We have all seen the picture of the dinghy named “Original Contract” attached to the yacht named “Change Order”. Throughout the history of construction, there is no doubt that there are likely many instances where this has been the case, but it doesn’t necessarily mean that it was unjustified or even an overly inflated change order value. The truth of the matter is that change orders are a necessity in construction contract administration and are born out of a variety of situations and reasons. As an OPM, we see it as a critical part of our job to ensure a solid change management process on every project we are involved in.
The key components to a well-done change management process are well-written contracts, communication, and discipline.

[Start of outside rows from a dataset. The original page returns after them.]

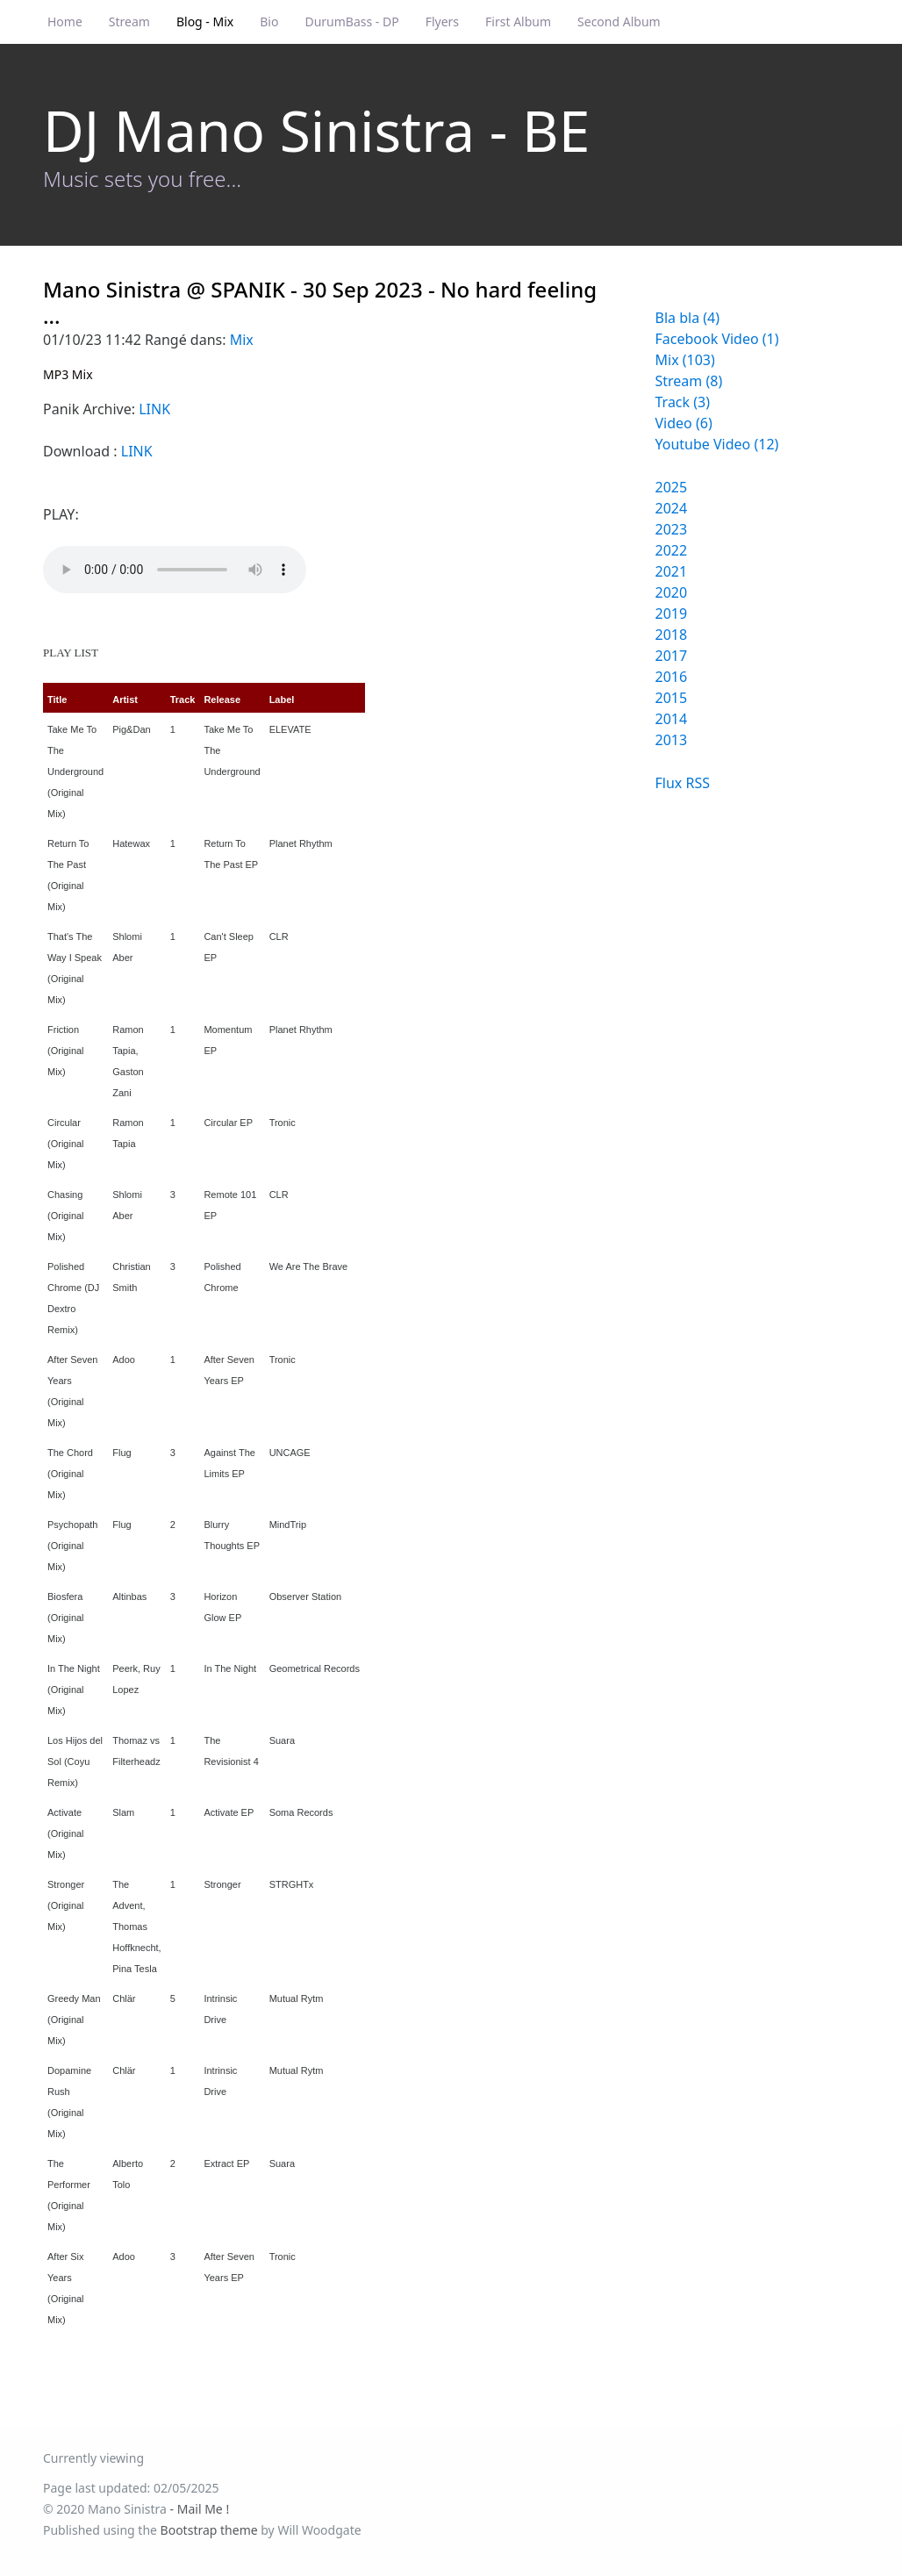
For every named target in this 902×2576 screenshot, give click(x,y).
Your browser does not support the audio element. (174, 569)
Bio (269, 21)
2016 (671, 676)
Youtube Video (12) (717, 444)
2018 (671, 634)
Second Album (619, 21)
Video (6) (683, 423)
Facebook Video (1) (717, 338)
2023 (671, 529)
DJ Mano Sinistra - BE (316, 130)
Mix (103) (685, 360)
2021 (671, 571)
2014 (671, 718)
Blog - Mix (204, 21)
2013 (671, 740)
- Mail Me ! (200, 2509)
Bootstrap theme (209, 2530)
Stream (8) (689, 381)
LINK (154, 409)
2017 (671, 655)
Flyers (442, 21)
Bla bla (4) (687, 317)
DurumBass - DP (351, 21)
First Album (518, 21)
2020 (671, 592)
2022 (671, 550)
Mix (242, 339)
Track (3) (683, 402)
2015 (671, 697)
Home (64, 21)
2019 (671, 613)
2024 (671, 508)
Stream (129, 21)
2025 (671, 487)
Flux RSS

Establishing Solid Contracts and Ground Rules for Effective Change Management
The entire process begins with solid contracts, both between the Owner and the CM/GC and between the CM/GC and the subcontractors. It is important that the contract detail the GC/CM and subcontractor mark-ups and notice requirements. Some of the best contracts we have administered are also very clear about what costs will or will not be accepted as part of change orders, or have limits/thresholds that govern how and when they can be included. Provisions regarding small tools required by subcontractors to perform that their work is an example. Some contracts do not allow small tools and equipment to be a mark-up percentage, but rather require a detailed showing of additional usage based on the scope of the change order, i.e. more interior demolition in a new work area in an occupied building could require an additional negative air machine onsite and more saw blades to be consumed.
Once the contracts are established, a kickoff meeting between all of the stakeholders must be scheduled. The “ground rules” for the change management process, consistent with the contract provisions, are confirmed at this meeting. On many of our projects, we have had success with creating work flow diagrams that illustrate accepted paths where a change event can become an approved change order. These work flow diagrams are also intended to pick-up scope changes that are generated outside of the customary process: architect issues a proposal request (PR) to the CM/GC for pricing or to proceed on a time and materials basis.
The aforementioned “known” change management cycle is most often captured on logs prepared by the architect (PR Log), the CM/GC (CR or PCO Log), and the OPM (PCO Log) and communicated at weekly Project Meetings with the Owner, Architect, and CM/GC. The peripheral scope changes that the work flow diagrams are meant to capture are often generated as a result of a Request for Information (RFI), or from the design team’s notes on shop drawings or submittals. There is also the possibility of communications between the CM/GC and the Users being interpreted as a “verbal” change directive. All of these scenarios are the root for the old saying (and concern) that the CM/GC “could have a desk drawer full of slips and change requests from subcontractors”, which would come as a surprise to the Owner at the end of the project. Here is where ground rules come in, which inherently create a communication chain, discipline, and accountability for the project team to ensure that this scenario does not occur.
Effective Communication and Collaborative Change Management for Project Success
The ground rules start with real-time communication of potential changes to the contract scope of work. Most projects have a weekly construction meeting in which the Architect, OPM and CM/GC are working through technical items like RFIs, submittals, reviewing schedules and change orders. The team must be disciplined during these meetings. At the kickoff meeting, the team should agree that any adjustment in the time or cost must be acknowledged and discussed during these meetings. If the team determines that there is a potential change, then the item is assigned a Potential Change Order number and added to the respective logs. When this process works as outlined, two important scenarios are created. First, the project team is given the opportunity to potentially prevent the scope changes working collaboratively and creatively together. Second, the Owner becomes aware of the change, has an opportunity to assess cost and budget considerations in real-time, and can make informed decisions authorizing “optional” changes based on accurate data.
With clear contract terms and agreed-upon ground rules based upon those terms, the change orders can be assembled, reviewed, and approved in a timely fashion. This keeps cash flowing to the CM/GC and its subcontractors, which is a critical component to a successful project, especially in our current busy Massachusetts construction market.
A key role of an OPM is to ensure that the change management process happens consistently throughout the project and that each team member is accountable for their piece of the process. It is equally as important to avoid having the change management process be perceived as “negative” in that that someone may not doing their job or that someone is trying to take advantage of the change process. While some of the change process may result in “difficult” discussions, it is each team member’s job to confront those discussions in a professional, reasonable, and collaborative manner to ensure a fair outcome per the terms of the contract. It is understood in the industry that a good project will still have change orders ranging from 3-5% of the original contract value on a renovation project, and 1-3% on new construction. When contract terms ensure fair pricing, and real-time communication of changes is diligently reported to eliminate surprises, then the change management process can be one of the pillars for a successful project.